If you look at design methodologies, most of them are created by either professors or consultants. None of these people practice product design. But they do get bonus points and money by reinventing the wheel. Design Thinking? What were people doing before Design Thinking?

He then makes another good point on the gap between designers and engineers:

For years, I’ve argued the design profession – fueled by how we educate designers – operates on outdated ideas about the separation of labor. Designers are expected to come up with the ideas, while engineers are merely there to execute them. Design stays in a corner away from technology.

The idea “I’m a designier, I don’t code” is so artificial. If you want to create good solutions, you cannot delegate understanding of technologies to other people.

In the past, designers were engineers who loved and respected computers. Today, it’s rare to find a designer who genuinely enjoy creating software.


Similar Typefaces

In Who Buys Fonts Gwern writes:

[…] they decided to spend millions of dollars churning the font used or read by billions of people to a new one which looks eerily like a squarer Calibri and which is indistinguishable from MS’s previous Segoe, Google Roboto, Apple San Francisco, or Helvetica.

He supports his argument by an image of the letters of Aptos, Roboto, San Francisco, and Helvetica.

Whether Microsoft should have changed its default font is a separate discussion. I’d like to focus on typefaces matter even when they look similarly.

For the experiment sake, let’s consider Helvetica and Univers. They are both based on Akzidenz-Grotesque (also called Standard). They were released in the same year. They don’t have any serifs, and their letter shapes look almost the same. There are some minor differences in letter forms — especially a, k, K, G, R, and Q, and some differences in weight — but is it enough to justify using one over another?

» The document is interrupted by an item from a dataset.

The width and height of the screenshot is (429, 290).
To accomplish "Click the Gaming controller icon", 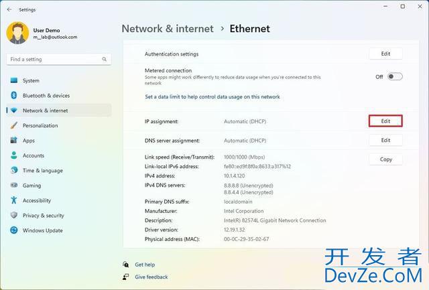I will (x=14, y=185).
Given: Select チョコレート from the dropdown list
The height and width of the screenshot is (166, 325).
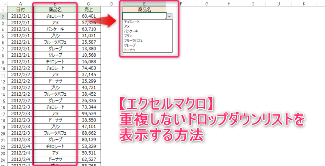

Now let’s compare texts that are set in these fonts. The difference becomes obvious. Helvetica has a more familiar feel as you have seen many times, it is also pretty hard to read in such small sizes, and it appears somewhat “mushy” as if letters were thrown together. In contrast, Univers conveys a sense of orderness and mathematical precision; it’s also easier to read.

Typography is close to cooking where mixing ingredients together and then adding a small pinch of spices creates something better than the sum of its parts. You can’t predict the flavour of a dish by just looking at the ingredients. Similarly, you can’t appreciate a typeface by just looking at its letterforms.


Drawing My First Font

I’ve started drawing my first font. It’s the perfect pastime activity — you massage letters until they start looking good. It’s soothing.

What the process looks like

There’s no end goal besides drawing something that I could use for my website. This means I don’t need to think about covering all the glyphs — the basic Latin alphabet would be enough. I’m not even using italics here.

It feels weird not to know the scale, for example, what cap height or x-height to choose. Most of the time, it feels like “I don’t know what I’m doing”. But this is a good feeling because I haven’t felt “stupid” for a while. When you design something for the web, you at least keep your knowledge from using HTML and CSS, so you know the scale. Here’s the medium is new.

For now, I want to push as far as I can without thinking about the font metrics and edit the letters later. It means that I will need to do double work, but it allows me to focus on mastering the tool first.